In brief
- Australian Eurovision entrant Delta Goodrem is well placed to win the famed song competition.
- The Australian singer has rapidly become a standout among longtime fans.
Reporting on Eurovision is an odd experience. You don’t sit in the arena itself; organisers aren’t keen to hand free seats to journalists when they can be sold for hundreds of Euros each.
Instead, you sit in a nearby press centre, watching the broadcast on a big screen. Unlike most press centres, people dress up, dance along to the songs they like and cheer as if they were in the front row.
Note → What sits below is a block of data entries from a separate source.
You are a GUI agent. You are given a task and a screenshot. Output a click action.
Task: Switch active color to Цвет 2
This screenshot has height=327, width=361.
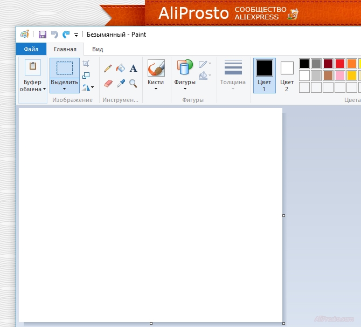(287, 75)
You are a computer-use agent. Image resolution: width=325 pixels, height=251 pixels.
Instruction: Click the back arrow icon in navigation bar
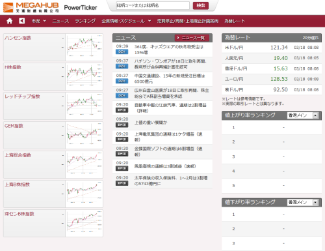[21, 21]
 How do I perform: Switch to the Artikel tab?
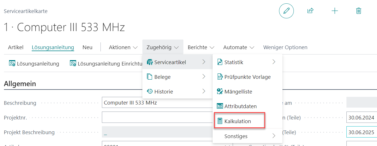click(16, 47)

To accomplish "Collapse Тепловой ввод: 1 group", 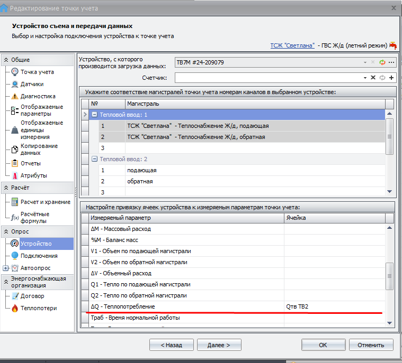I will tap(94, 114).
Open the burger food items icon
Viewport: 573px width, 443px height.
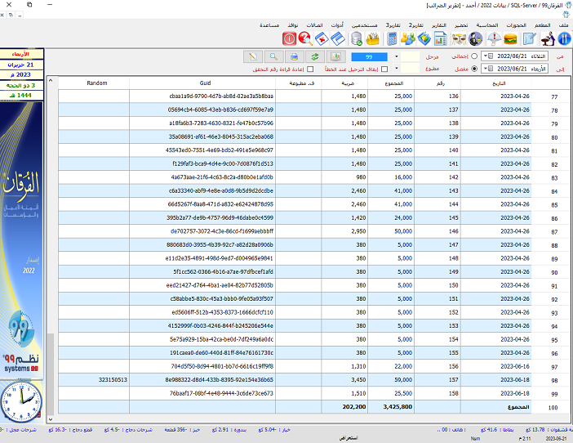coord(511,38)
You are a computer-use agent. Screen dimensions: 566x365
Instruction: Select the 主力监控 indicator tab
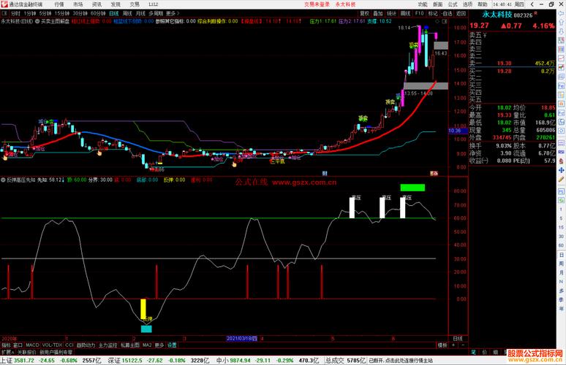pos(107,345)
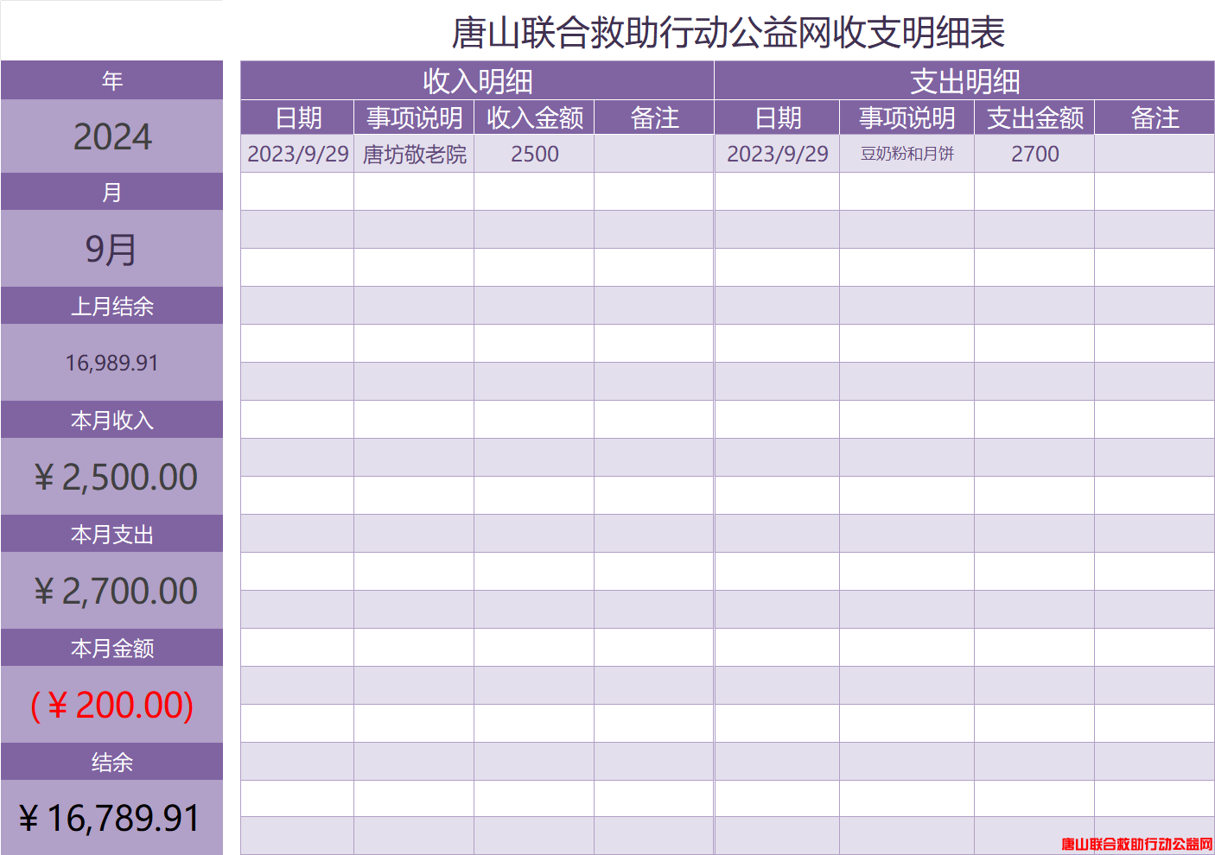Screen dimensions: 1215x855
Task: Select the final 结余 amount ¥16,789.91
Action: pyautogui.click(x=110, y=818)
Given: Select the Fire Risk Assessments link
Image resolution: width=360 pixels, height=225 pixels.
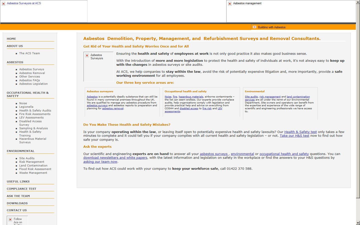Looking at the screenshot, I should click(35, 114).
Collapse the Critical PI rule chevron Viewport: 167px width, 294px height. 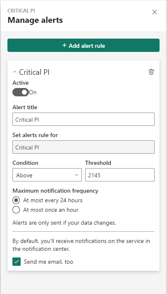coord(15,72)
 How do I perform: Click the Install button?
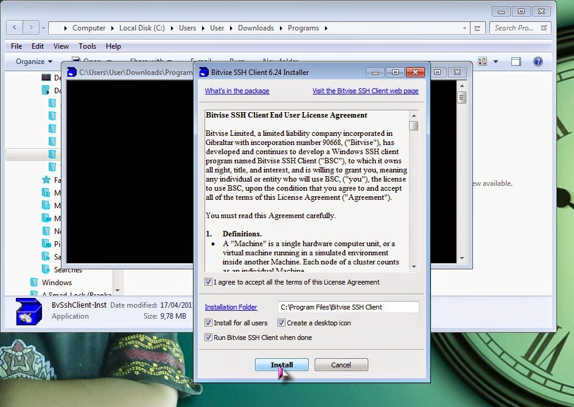[281, 364]
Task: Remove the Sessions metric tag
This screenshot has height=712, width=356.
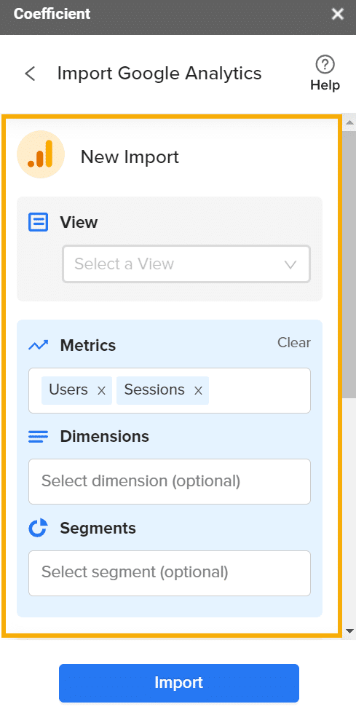Action: point(198,390)
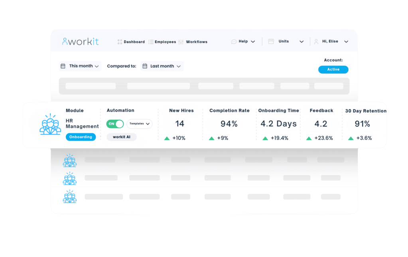Click the calendar icon beside This month
The width and height of the screenshot is (408, 257).
[x=63, y=66]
Often, it’s a useful barometer to judge how an act is going to go. These people know their Eurovision.
And they loved Delta Goodrem.
Not polite applause, but a rapturous ovation. To a screen.
Checking the markets
For most of the week, Delta had been fourth or fifth most likely to win according to bookies. After her semi-final, she rocketed up to second.
Finland is the favourite, with its rare-for-Eurovision live use of a violin.
Over the last decade, the bookies do normally get it right. Last year was an exception, Australia’s operatic JJ took the title with Wasted Love, despite Sweden’s jaunty ditty about the joy of Saunas, Bara Bada Bastu being the clear favourite beforehand.
Delta may be second favourite, but she has clear momentum.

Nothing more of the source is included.